Orang tua yang melakukan perawatan atau pengasuhan dengan baik memiliki dampak yang positif terhadap kesejahteraan psikologis anak. Karena pola asuh yang baik akan mampu memahami dan berkomunikasi dengan baik, orangtua juga diharapkan mampu memberikan cinta tanpa syarat dan pemenuhan kebutuhan yang baik agar remaja dapat tumbuh secara baik (Fauziah,2019).

Faktor-faktor yang mempengaruhi kesejahteraan keluarga secara umum terbagi atas tiga faktor pengaruh yaitu:

Faktor ini menjelaskan bahwa permasalahan emosional orangtua, parental burden, ekspektasi ibu pada anak, serta penerimaan orangtua terhadap kondisi anak memiliki pengaruh yang signifikan terhadap kesejahteraan keluarga. Selain itu, modalitas pada anak, seperti usia anak dan temperamen anak yang negatif merupakan penyebab meningkatnya distres pengasuhan dan rendahnya penerimaan pada anak.

▶ **Segmen Data**:
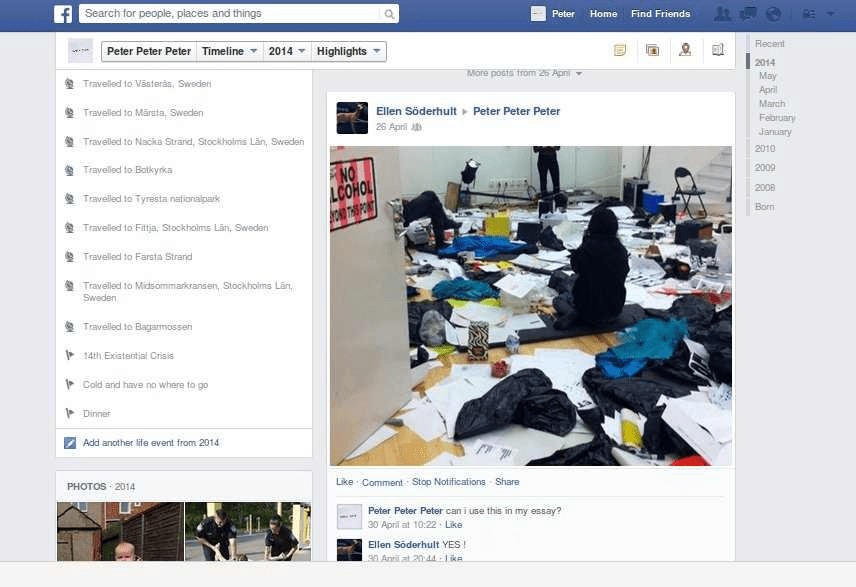Screen dimensions: 856x587
Task: Add another life event from 2014
Action: (x=151, y=442)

▶ **Soal Latihan**:
1. Jawab pertanyaan berikut berdasarkan teks tentang kesejahteraan keluarga.
(a) Menurut teks, perawatan atau pengasuhan yang baik oleh orang tua berdampak positif terhadap apa?
(b) Menjadi berapa faktor pengaruh faktor-faktor kesejahteraan keluarga secara umum terbagi?
(c) Apa saja contoh modalitas pada anak yang disebutkan?
2. Ganti "ekspektasi" dengan "harapan" dalam teks tentang kesejahteraan keluarga, lalu tulis ulang bagiannya mulai dari "Faktor ini menjelaskan" dan berlanjut sampai "penerimaan pada anak.".

▶ **Kunci Jawaban**:
1.
(a) Kesejahteraan psikologis anak.
(b) Tiga faktor pengaruh.
(c) Usia anak dan temperamen anak yang negatif.

2.
Faktor ini menjelaskan bahwa permasalahan emosional orangtua, parental burden, harapan ibu pada anak, serta penerimaan orangtua terhadap kondisi anak memiliki pengaruh yang signifikan terhadap kesejahteraan keluarga. Selain itu, modalitas pada anak, seperti usia anak dan temperamen anak yang negatif merupakan penyebab meningkatnya distres pengasuhan dan rendahnya penerimaan pada anak.